* Problem to work on: Which lines of the data include the string "computer"? List them all.
##### Information shown
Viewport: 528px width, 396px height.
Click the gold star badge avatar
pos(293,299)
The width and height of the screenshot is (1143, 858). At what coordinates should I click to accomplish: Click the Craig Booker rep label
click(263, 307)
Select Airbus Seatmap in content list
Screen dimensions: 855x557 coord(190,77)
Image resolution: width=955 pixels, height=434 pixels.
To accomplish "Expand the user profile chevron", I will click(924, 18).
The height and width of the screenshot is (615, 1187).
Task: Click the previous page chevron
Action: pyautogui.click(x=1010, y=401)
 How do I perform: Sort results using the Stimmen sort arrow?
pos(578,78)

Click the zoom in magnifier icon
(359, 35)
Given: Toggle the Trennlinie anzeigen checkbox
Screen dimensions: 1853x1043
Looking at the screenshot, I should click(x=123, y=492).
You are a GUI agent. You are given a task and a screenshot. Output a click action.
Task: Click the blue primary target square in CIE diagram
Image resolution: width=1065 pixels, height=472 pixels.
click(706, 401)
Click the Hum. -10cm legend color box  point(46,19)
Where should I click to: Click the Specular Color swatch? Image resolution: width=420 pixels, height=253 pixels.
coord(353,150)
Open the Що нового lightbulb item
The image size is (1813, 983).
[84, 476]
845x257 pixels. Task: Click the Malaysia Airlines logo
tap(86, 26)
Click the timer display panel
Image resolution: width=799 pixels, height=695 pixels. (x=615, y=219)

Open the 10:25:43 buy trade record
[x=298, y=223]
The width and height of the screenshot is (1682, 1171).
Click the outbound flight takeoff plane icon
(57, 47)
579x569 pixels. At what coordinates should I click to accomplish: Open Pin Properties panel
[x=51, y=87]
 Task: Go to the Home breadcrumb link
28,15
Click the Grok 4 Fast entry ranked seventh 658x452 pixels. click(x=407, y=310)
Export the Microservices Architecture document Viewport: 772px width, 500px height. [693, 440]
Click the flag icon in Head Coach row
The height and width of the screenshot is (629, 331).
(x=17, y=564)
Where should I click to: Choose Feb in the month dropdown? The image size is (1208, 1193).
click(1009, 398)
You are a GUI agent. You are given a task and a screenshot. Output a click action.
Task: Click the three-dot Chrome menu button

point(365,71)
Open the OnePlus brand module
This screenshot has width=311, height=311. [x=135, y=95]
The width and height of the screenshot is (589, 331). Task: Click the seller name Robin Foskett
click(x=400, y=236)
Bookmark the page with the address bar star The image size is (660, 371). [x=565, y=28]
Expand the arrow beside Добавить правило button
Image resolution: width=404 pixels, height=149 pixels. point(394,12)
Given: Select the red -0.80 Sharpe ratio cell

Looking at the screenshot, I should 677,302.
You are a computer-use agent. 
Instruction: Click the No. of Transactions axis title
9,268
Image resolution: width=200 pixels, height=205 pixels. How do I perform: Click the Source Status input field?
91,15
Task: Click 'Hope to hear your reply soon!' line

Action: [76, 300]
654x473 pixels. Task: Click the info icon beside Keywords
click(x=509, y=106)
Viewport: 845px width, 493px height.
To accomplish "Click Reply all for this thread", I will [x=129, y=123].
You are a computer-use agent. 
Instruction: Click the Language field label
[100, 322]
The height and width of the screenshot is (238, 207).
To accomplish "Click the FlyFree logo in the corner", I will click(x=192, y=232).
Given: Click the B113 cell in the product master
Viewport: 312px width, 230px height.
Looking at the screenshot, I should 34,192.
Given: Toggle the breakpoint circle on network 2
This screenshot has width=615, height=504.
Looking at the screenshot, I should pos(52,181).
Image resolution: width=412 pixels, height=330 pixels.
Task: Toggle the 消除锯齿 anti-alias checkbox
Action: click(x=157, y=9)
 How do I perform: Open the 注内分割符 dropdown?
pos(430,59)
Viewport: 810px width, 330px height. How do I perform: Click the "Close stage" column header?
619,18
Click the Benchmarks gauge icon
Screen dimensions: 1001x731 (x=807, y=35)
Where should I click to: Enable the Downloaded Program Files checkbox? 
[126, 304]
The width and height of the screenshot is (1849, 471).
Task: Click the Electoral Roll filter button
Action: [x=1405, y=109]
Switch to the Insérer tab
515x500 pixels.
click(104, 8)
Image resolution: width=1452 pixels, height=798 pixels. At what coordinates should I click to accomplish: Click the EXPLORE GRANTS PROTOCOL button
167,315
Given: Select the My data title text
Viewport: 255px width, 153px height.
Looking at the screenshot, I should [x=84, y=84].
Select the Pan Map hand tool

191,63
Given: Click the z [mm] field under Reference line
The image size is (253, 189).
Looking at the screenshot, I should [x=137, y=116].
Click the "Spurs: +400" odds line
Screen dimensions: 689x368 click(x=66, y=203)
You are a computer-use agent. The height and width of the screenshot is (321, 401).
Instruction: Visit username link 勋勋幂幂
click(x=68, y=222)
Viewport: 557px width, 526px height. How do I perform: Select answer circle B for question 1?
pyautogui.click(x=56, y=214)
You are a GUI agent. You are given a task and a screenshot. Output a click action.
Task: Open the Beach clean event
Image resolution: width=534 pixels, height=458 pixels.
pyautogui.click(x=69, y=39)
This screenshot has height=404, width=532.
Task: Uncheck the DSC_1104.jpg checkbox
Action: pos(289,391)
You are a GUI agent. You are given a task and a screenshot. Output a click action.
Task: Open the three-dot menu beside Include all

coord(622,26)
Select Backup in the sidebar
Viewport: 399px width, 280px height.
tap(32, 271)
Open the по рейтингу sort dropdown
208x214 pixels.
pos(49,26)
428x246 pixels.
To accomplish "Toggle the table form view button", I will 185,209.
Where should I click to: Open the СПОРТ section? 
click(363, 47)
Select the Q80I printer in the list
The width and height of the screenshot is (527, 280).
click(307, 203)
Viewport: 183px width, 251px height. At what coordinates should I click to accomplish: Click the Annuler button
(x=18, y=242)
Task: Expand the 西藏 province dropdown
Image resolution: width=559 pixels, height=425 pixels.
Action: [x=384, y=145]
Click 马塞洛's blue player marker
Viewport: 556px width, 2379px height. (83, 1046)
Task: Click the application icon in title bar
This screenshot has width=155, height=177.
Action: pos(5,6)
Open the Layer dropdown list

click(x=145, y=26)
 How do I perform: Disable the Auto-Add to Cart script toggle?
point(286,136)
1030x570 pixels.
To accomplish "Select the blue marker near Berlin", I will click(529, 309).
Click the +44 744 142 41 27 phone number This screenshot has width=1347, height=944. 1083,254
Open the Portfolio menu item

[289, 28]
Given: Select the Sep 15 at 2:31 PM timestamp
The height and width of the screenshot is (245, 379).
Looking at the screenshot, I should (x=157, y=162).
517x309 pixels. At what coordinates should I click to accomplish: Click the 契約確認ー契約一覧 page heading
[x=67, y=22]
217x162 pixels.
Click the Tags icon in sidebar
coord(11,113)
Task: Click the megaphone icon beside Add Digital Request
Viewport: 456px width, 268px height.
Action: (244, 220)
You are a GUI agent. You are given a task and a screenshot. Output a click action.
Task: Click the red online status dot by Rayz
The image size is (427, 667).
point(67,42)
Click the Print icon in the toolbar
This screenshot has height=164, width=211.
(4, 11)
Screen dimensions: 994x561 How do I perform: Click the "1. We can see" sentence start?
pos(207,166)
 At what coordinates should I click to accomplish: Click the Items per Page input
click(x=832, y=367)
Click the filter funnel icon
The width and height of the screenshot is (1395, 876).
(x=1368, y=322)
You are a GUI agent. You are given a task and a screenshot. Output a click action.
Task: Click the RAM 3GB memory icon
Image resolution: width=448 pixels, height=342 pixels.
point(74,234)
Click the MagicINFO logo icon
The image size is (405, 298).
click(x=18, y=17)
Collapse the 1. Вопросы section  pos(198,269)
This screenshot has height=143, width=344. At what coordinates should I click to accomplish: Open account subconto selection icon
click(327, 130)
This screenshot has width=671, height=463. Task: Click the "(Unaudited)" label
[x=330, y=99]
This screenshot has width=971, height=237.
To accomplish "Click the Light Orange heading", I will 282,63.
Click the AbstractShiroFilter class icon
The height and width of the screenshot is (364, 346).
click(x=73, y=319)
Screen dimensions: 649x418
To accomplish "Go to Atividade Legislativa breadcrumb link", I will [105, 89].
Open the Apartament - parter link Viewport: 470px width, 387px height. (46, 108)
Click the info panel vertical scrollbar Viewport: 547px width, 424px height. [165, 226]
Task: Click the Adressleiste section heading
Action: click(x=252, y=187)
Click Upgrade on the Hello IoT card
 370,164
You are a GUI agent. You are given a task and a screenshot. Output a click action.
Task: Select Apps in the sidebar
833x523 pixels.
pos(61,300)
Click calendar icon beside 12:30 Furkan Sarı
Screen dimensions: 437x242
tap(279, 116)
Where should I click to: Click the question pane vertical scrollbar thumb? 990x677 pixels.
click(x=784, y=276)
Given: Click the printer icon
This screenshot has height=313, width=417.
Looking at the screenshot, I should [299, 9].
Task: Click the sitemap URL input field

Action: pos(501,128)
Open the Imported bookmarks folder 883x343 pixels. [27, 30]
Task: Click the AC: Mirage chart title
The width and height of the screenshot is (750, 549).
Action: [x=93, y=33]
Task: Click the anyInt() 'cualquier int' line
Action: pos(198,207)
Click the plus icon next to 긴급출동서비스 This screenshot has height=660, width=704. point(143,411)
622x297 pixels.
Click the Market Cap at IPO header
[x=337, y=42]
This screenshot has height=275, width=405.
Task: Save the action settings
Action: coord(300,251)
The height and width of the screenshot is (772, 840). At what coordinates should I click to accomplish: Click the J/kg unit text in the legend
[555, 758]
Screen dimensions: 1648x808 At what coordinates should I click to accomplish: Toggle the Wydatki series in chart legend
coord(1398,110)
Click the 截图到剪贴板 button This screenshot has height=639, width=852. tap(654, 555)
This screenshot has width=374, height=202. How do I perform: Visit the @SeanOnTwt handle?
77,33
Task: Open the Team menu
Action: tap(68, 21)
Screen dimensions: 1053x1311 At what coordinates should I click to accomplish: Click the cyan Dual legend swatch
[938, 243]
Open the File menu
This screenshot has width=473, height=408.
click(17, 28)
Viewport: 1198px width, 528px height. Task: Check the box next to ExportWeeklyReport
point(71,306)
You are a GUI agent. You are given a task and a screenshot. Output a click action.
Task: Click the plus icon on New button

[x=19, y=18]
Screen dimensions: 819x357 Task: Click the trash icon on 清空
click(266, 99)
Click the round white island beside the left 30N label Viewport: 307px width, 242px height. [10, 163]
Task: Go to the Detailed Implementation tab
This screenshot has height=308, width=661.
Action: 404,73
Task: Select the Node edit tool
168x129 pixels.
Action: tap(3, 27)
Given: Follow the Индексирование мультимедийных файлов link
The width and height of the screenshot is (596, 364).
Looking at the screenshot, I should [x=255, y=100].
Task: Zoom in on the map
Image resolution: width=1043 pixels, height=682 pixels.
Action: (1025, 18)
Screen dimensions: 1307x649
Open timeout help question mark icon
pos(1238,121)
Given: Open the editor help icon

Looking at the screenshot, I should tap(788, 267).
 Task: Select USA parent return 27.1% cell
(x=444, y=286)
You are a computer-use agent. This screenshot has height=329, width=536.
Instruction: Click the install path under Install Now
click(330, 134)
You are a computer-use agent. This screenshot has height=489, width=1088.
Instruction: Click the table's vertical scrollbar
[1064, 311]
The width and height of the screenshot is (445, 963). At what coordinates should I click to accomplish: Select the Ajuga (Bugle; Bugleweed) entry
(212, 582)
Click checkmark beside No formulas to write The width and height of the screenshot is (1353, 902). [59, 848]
##########
* Response to this exercise:
You are a computer-use agent. 
You are a computer-use agent. 
You are a computer-use agent. The height and width of the screenshot is (321, 401).
You are a computer-use agent. This screenshot has height=329, width=536.
You are a computer-use agent. This screenshot has height=489, width=1088.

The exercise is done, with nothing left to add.